Instruksi Tertulis a: Ketik ulang bagian teks tentang sifat Tuhan, dari "Karena itu persoalan" sampai "pembicaraan golongan-golongan Islam.", tanpa perubahan apa pun.
----- Teks yang Diberikan
BAB I
PENDAHULUAN
A. Latar Belakang
Kaum muslimin abad pertama hijriah
kalau bertemu ayat-ayat mutasyabihat atau ayat-ayat yang membicarakan
sifat-sifat Tuhan, tidak mau membicarakan isinya, juga tidak mau menakwilkan,
meskipun mereka berpendirian seharusnya tidak diartikan menurut lahirnya,
karena Tuhan maha suci dan tidak bisa disamakan dengan makhluk. Dengan
perkataan lain, tidak ada persamaan antara ala-alam lahir dan alam-alam ghaib.
Karena itu persoalan sifat tidak pernah menjadi pembicaraan pada masa sahabat
dan tabiin. Waktu mereka berguna untuk menghadapi yang lebih penting, yaitu
penyiaran Islam dan memperkuat dasar-dasar Negara yang baru berdiri. Akan
tetapi pada masa sesudah mereka, timbullah persoalan sifat dan menjadi
pembicaraan golongan-golongan Islam.
B.
Perumusan Masalah
Perbandingan Antar Aliran tentang
sifat Tuhan
C.
----------
----- Data yang Diberikan
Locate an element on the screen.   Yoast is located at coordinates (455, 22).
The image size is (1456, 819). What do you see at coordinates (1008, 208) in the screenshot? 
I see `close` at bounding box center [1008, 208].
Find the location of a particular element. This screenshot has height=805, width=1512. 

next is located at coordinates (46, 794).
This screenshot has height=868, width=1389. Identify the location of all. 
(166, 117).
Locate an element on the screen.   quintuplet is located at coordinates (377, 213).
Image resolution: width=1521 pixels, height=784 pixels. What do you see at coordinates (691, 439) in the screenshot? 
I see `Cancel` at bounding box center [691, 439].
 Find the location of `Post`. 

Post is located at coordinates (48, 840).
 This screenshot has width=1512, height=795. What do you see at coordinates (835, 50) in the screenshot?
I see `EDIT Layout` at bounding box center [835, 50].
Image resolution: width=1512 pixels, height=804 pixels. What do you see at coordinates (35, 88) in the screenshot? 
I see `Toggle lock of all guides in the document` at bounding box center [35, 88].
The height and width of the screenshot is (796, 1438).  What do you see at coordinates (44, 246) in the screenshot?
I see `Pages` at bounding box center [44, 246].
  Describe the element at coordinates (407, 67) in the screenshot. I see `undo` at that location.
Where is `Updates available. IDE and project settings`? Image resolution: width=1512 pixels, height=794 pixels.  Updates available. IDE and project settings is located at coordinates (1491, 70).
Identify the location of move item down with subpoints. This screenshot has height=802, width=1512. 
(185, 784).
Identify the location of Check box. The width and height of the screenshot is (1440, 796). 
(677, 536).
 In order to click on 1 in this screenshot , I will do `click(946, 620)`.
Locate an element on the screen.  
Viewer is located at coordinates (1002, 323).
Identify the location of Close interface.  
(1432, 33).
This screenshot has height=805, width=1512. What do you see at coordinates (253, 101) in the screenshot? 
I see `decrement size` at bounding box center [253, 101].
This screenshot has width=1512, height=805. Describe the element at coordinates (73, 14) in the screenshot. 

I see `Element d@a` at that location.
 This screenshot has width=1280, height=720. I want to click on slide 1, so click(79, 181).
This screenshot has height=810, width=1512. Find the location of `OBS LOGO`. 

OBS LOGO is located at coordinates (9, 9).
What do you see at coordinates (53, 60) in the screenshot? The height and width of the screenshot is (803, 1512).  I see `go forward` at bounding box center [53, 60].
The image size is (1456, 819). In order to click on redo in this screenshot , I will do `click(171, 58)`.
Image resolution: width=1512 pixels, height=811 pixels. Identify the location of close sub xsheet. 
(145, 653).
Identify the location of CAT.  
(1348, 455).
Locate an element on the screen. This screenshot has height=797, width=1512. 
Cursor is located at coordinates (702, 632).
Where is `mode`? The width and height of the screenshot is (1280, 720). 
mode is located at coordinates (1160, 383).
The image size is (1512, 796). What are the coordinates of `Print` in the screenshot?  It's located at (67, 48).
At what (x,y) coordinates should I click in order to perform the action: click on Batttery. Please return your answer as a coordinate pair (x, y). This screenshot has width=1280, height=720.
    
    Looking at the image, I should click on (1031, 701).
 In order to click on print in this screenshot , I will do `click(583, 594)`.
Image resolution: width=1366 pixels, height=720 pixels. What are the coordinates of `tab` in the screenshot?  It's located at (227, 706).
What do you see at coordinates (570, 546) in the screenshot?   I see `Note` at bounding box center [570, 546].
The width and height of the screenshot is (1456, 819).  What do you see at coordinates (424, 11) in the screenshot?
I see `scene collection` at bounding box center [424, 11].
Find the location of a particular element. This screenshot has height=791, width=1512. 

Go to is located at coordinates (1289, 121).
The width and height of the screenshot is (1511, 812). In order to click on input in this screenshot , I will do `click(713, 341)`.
----------
Instruksi Tertulis b: Tolong ubah entri dari baris yang memuat "Identify the location of CAT." sampai baris yang memuat "mode is located at coordinates (1160, 383).", termasuk kedua baris itu, menjadi tabel Markdown berkolom Nomor dan Entri. Baris kosong tidak perlu dimasukkan.

Hasil Lengkap a:
Karena itu persoalan sifat tidak pernah menjadi pembicaraan pada masa sahabat
dan tabiin. Waktu mereka berguna untuk menghadapi yang lebih penting, yaitu
penyiaran Islam dan memperkuat dasar-dasar Negara yang baru berdiri. Akan
tetapi pada masa sesudah mereka, timbullah persoalan sifat dan menjadi
pembicaraan golongan-golongan Islam.

Hasil Lengkap b:
| Nomor | Entri |
|---|---|
| 1 | Identify the location of CAT.   |
| 2 | (1348, 455). |
| 3 | Locate an element on the screen. This screenshot has height=797, width=1512.  |
| 4 | Cursor is located at coordinates (702, 632). |
| 5 | Where is `mode`? The width and height of the screenshot is (1280, 720).  |
| 6 | mode is located at coordinates (1160, 383). |